World Cup Controversy in Qatar


Anna Kelly, Opinion Editor

In a controversial 2010 decision, Qatar won hosting rights to the 22nd World Cup tournament—beating the US, South Korea, Japan, and Australia. 

The FIFA World Cup is a soccer (when not in America: “football”) tournament, where 32 top international teams compete every four years. It’s known for bringing the world together because any country can qualify. In theory, any country can host, as well—but controversy erupted when Qatar was chosen as the 2022 host. 

This is for a few main reasons: timing, migrant worker deaths, homosexuality/alcohol laws, and corruption.

The World Cup is typically hosted over the course of a month—from June to July—but in Qatar, where summer temperatures often reach 100+ degrees Fahrenheit, this was deemed impossible. For good reason, too—who would want to play (or watch) a game in such heat? 

So, the 2022 World Cup was adjusted to fit a shorter time frame in November-December. This is unfortunate, for it conflicts with a typical European football season, yet it’s the least of Qatar’s controversies.

Despite labor reforms in 2014, the Amnesty Reality Check organization published an expose revealing that practices such as withholding salaries were still rampant in Qatar. The nation’s government denied that thousands of migrant workers were trapped and exploited. In suit, Amnesty and other international groups are pushing for $440 million in reparations for migrant workers—equal to the tournament’s winnings. 

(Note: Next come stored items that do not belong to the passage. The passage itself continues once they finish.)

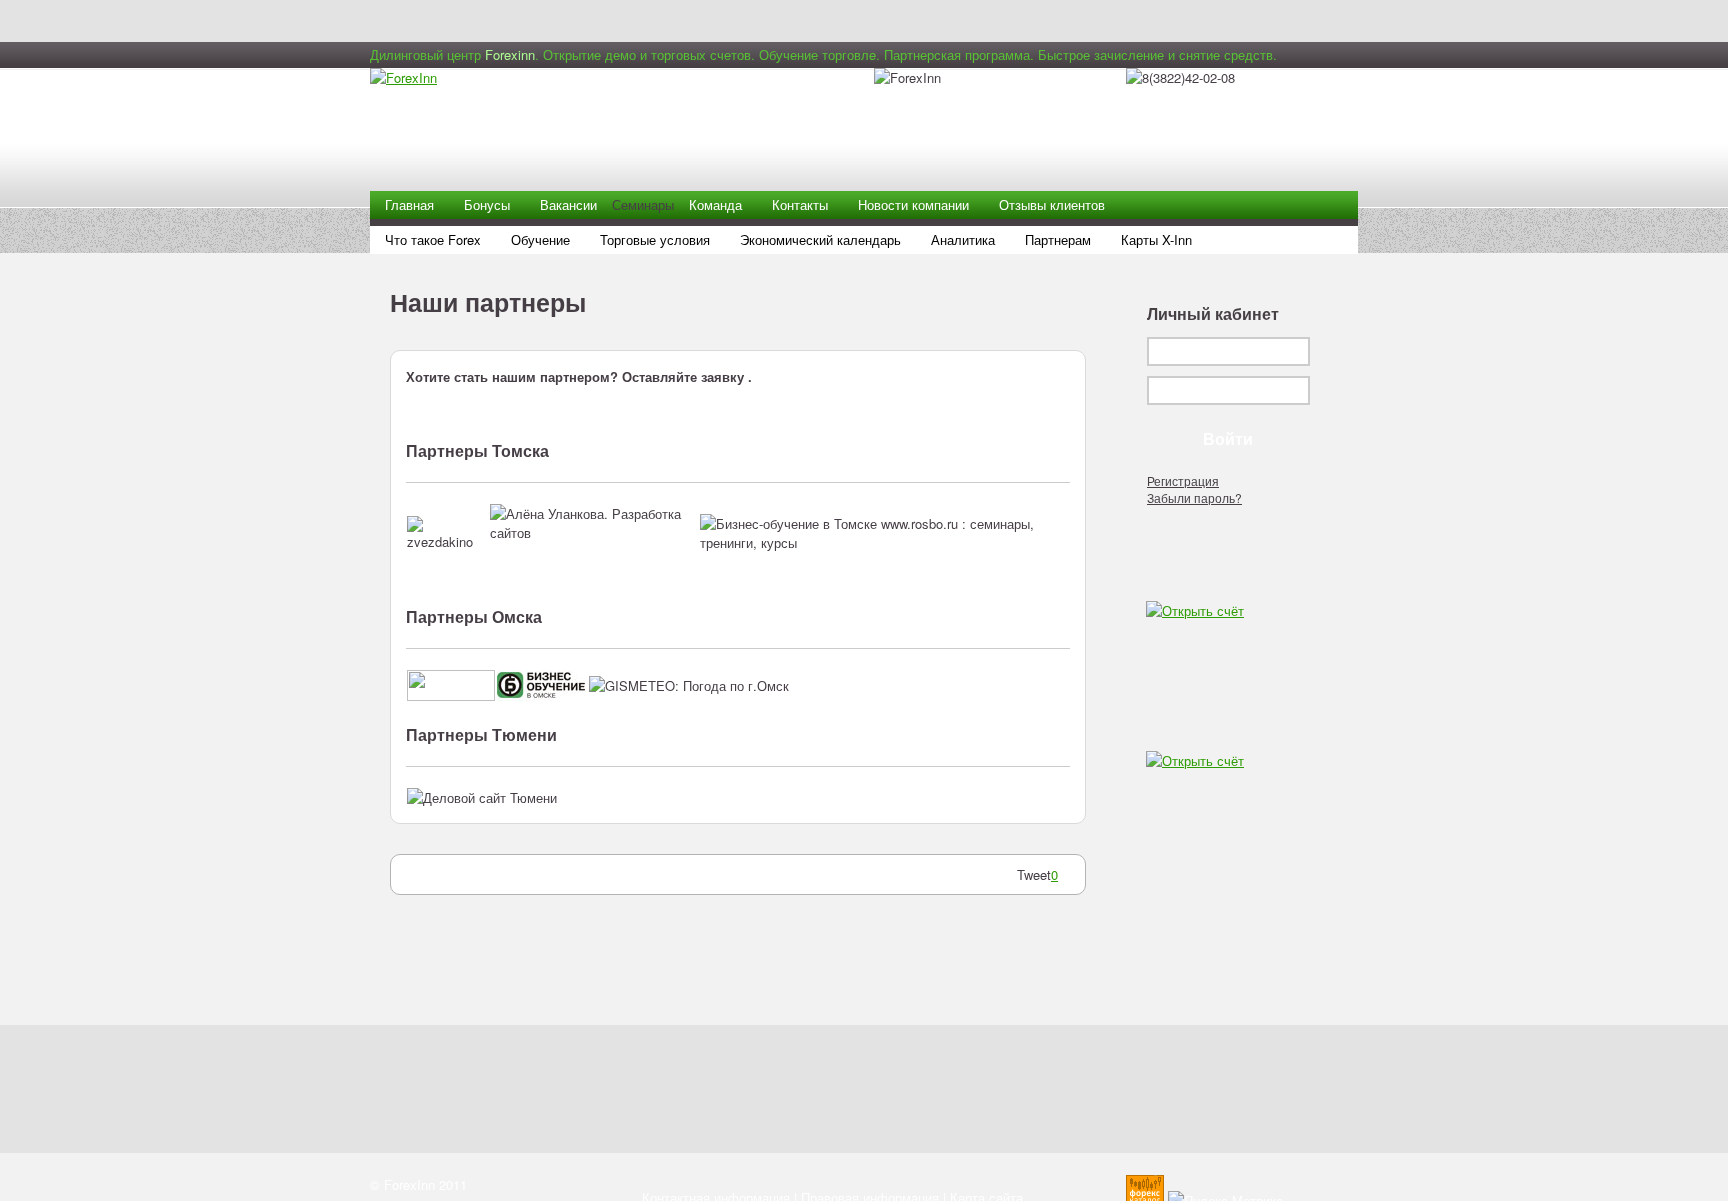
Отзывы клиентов (1052, 204)
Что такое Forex (433, 239)
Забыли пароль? (1194, 497)
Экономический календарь (820, 239)
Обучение (540, 239)
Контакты (800, 204)
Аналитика (963, 239)
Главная (409, 204)
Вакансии (568, 204)
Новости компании (913, 204)
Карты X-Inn (1156, 239)
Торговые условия (655, 239)
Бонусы (487, 204)
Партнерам (1058, 239)
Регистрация (1183, 480)
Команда (715, 204)
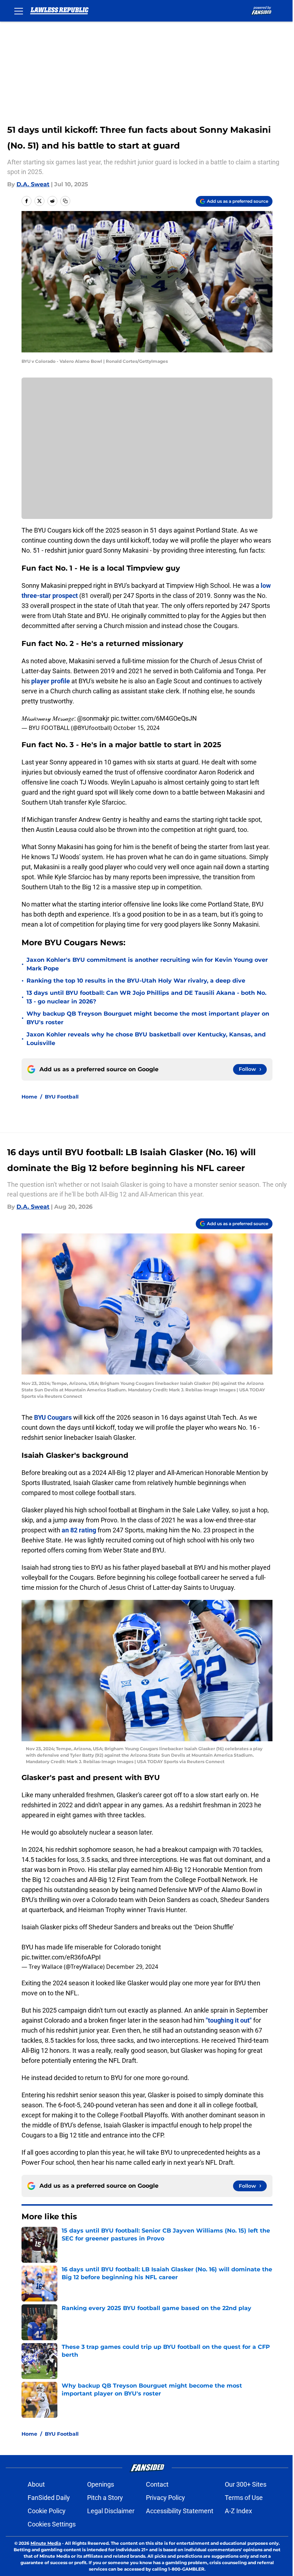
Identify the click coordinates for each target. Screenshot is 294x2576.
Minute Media (45, 2543)
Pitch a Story (105, 2497)
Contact (157, 2484)
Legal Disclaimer (110, 2511)
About (36, 2484)
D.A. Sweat (32, 184)
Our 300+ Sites (245, 2484)
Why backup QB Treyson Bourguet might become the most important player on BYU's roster (148, 1018)
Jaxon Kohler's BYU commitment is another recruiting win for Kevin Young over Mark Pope (147, 964)
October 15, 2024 (136, 728)
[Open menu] (18, 10)
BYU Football (62, 1096)
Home (29, 1096)
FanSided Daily (49, 2497)
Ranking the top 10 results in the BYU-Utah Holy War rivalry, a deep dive (136, 980)
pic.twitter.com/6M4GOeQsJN (154, 718)
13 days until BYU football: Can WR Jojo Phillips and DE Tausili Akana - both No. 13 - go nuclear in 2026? (146, 997)
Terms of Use (244, 2497)
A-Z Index (238, 2511)
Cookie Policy (47, 2511)
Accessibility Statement (179, 2511)
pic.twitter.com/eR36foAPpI (61, 1957)
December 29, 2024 (132, 1967)
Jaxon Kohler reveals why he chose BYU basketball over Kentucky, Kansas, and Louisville (146, 1038)
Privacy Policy (165, 2497)
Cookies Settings (52, 2524)
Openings (100, 2484)
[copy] (65, 201)
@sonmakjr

Homosexuality and alcohol are illegal in Qatar, posing some concern for international spectators. Qatari laws are said to discriminate against homosexual individuals, according to rights groups. Additionally, alcohol is not permitted to be sold at stadiums, nor is it permissible anywhere in the Muslim country. Fans, many of whom are used to drinking beer during games, will have to adhere to these laws. 

Most controversially, Qatar was accused by the US Department of Justice of vote corruption for the 2022 World Cup. Qatar defeated the US in a run-off vote where it was found that three South American officials were paid to vote for the country. 

So, should Qatar have won hosting rights, even amid such controversy? 

No. Even though corruption, labor, and timing change issues were revealed post-vote, Qatar is a country smaller than Connecticut with harsh laws discriminating against LGBTQ+ and women. For a tournament that aims to bring the world together, hosting the World Cup in Qatar feels like a step backward. Importantly, it’s the first Muslim country ever to host a World Cup, yet it’s also the first World Cup where alcohol is banned and where it’s hosted in winter.